Synthesis of Thymoquinone-Artemisinin Hybrids: New Potent Antileukemia, Antiviral, and Antimalarial Agents
Fr?hlich, Tony,Reiter, Christoph,Saeed, Mohamed E. M.,Hutterer, Corina,Hahn, Friedrich,Leidenberger, Maria,Friedrich, Oliver,Kappes, Barbara,Marschall, Manfred,Efferth, Thomas,Tsogoeva, Svetlana B.
supporting information, p. 534 - 539 (2018/06/20)

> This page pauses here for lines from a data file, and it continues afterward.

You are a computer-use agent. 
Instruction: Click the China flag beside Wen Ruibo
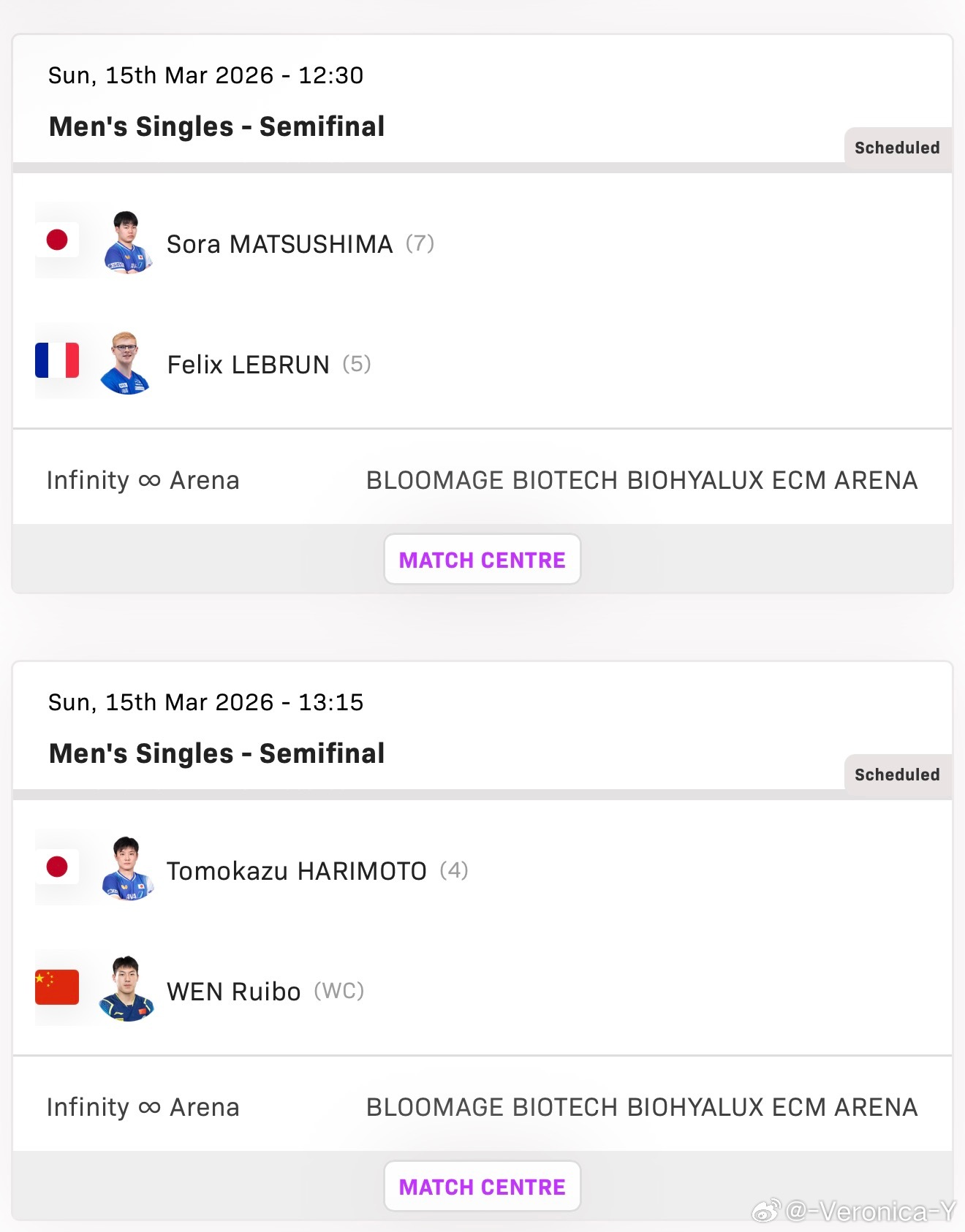tap(57, 987)
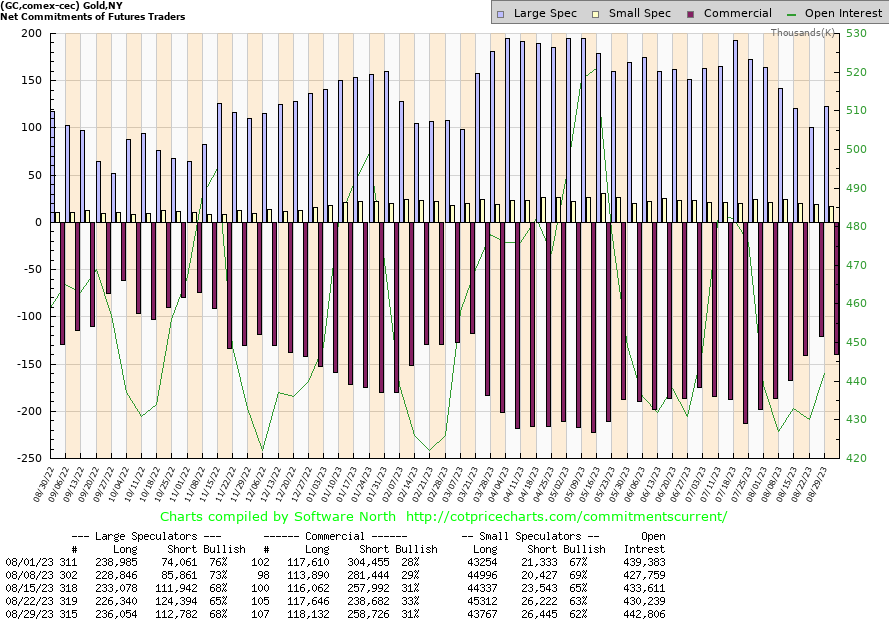The height and width of the screenshot is (620, 889).
Task: Select the Large Spec legend label
Action: 545,14
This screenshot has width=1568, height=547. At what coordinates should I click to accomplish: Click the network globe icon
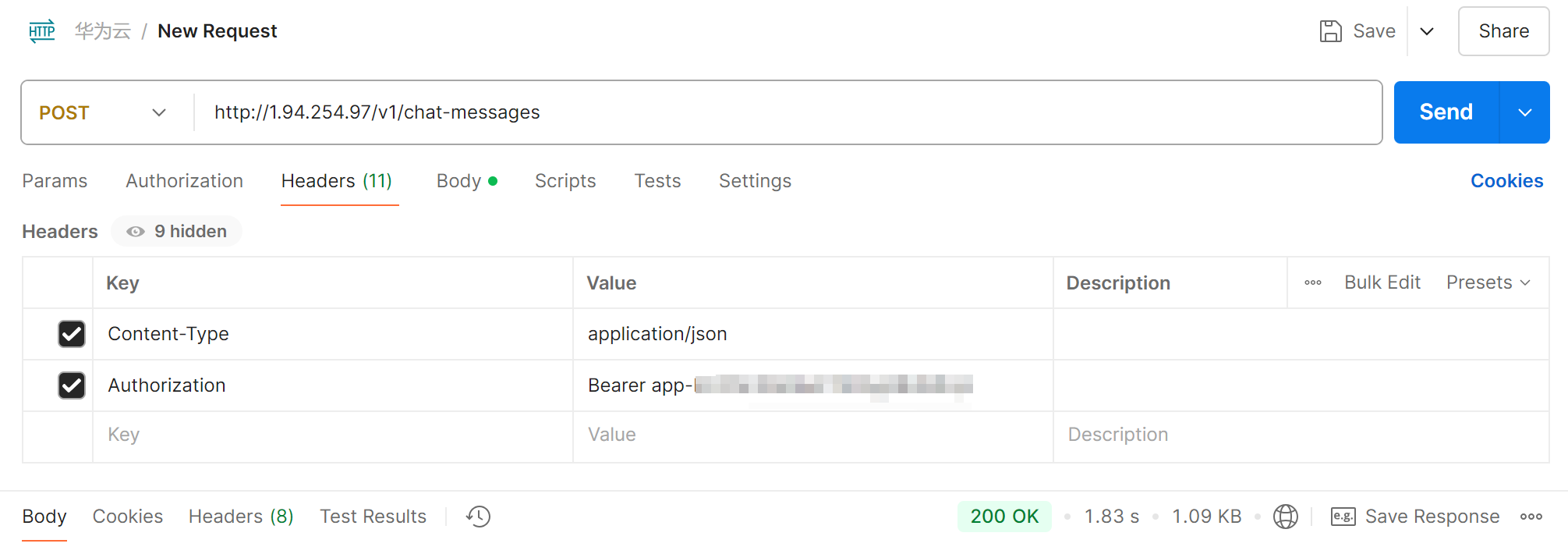click(x=1285, y=517)
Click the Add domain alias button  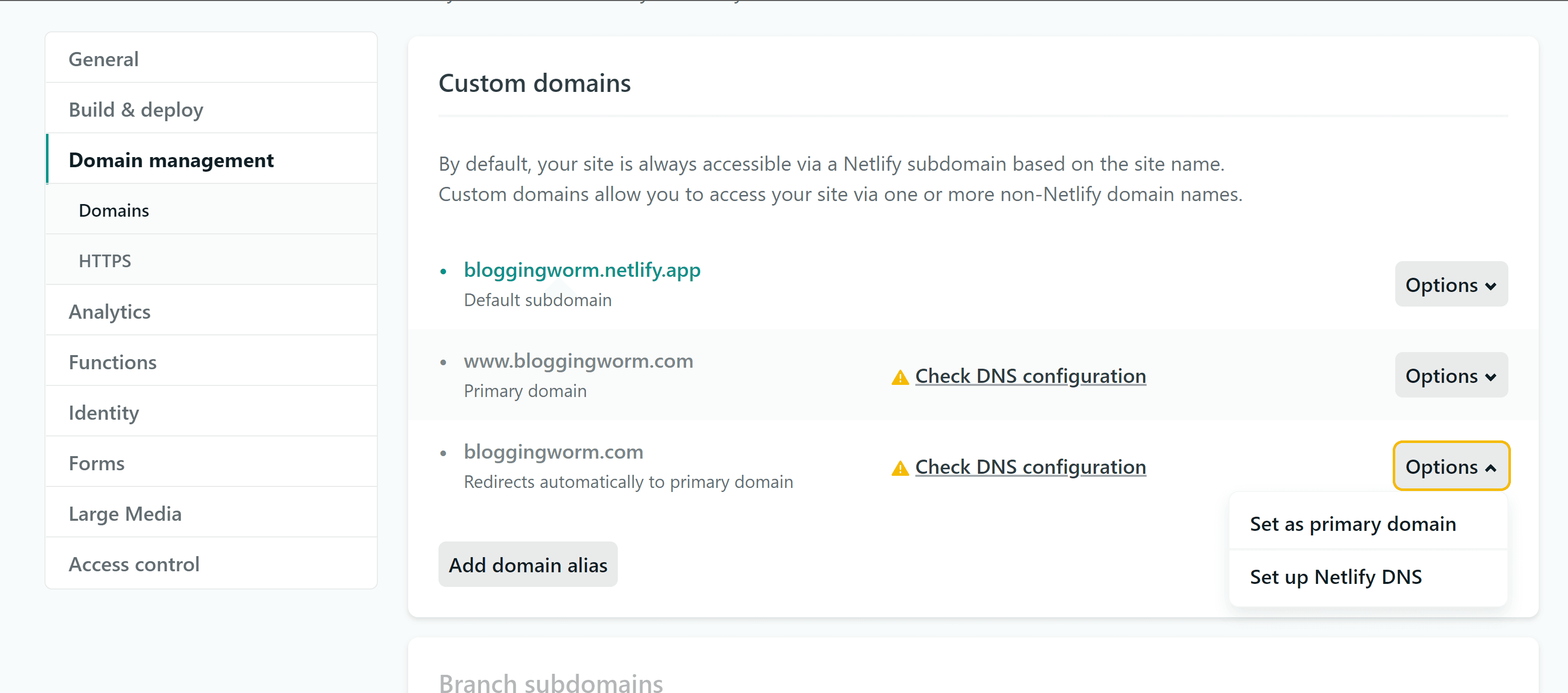(x=528, y=565)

A series of hybrid compounds based on the natural products artemisinin and thymoquinone was synthesized and investigated for their biological activity against the malaria parasite Plasmodium falciparum 3D7 strain, human cytomegalovirus (HCMV), and two leukemia cell lines (drug-sensitive CCRF-CEM and multidrug-resistant subline CEM/ADR5000). An unprecedented one-pot method of selective formation of C-10α-acetate 14 starting from a 1:1 mixture of C-10α- to C-10β-dihydroartemisinin was developed. The key step of this facile method is a mild decarboxylative activation of malonic acid mediated by DCC/DMAP. Ether-linked thymoquinone-artemisinin hybrids 6a/b stood out as the most active compounds in all categories, while showing no toxic side effects toward healthy human foreskin fibroblasts and thus being selective. They exhibited EC50 values of 0.2 μM against the doxorubicin-sensitive as well as the multidrug-resistant leukemia cells and therefore can be regarded as superior to doxorubicin. Moreover, they showed to be five times more active than the standard drug ganciclovir and nearly eight times more active than artesunic acid against HCMV. In addition, hybrids 6a/b possessed excellent antimalarial activity (EC50 = 5.9/3.7 nM), which was better than that of artesunic acid (EC50 = 8.2 nM) and chloroquine (EC50 = 9.8 nM). Overall, most of the presented thymoquinone-artemisinin-based hybrids exhibit an excellent and broad variety of biological activities (anticancer, antimalarial, and antiviral) combined with a low toxicity/high selectivity profile.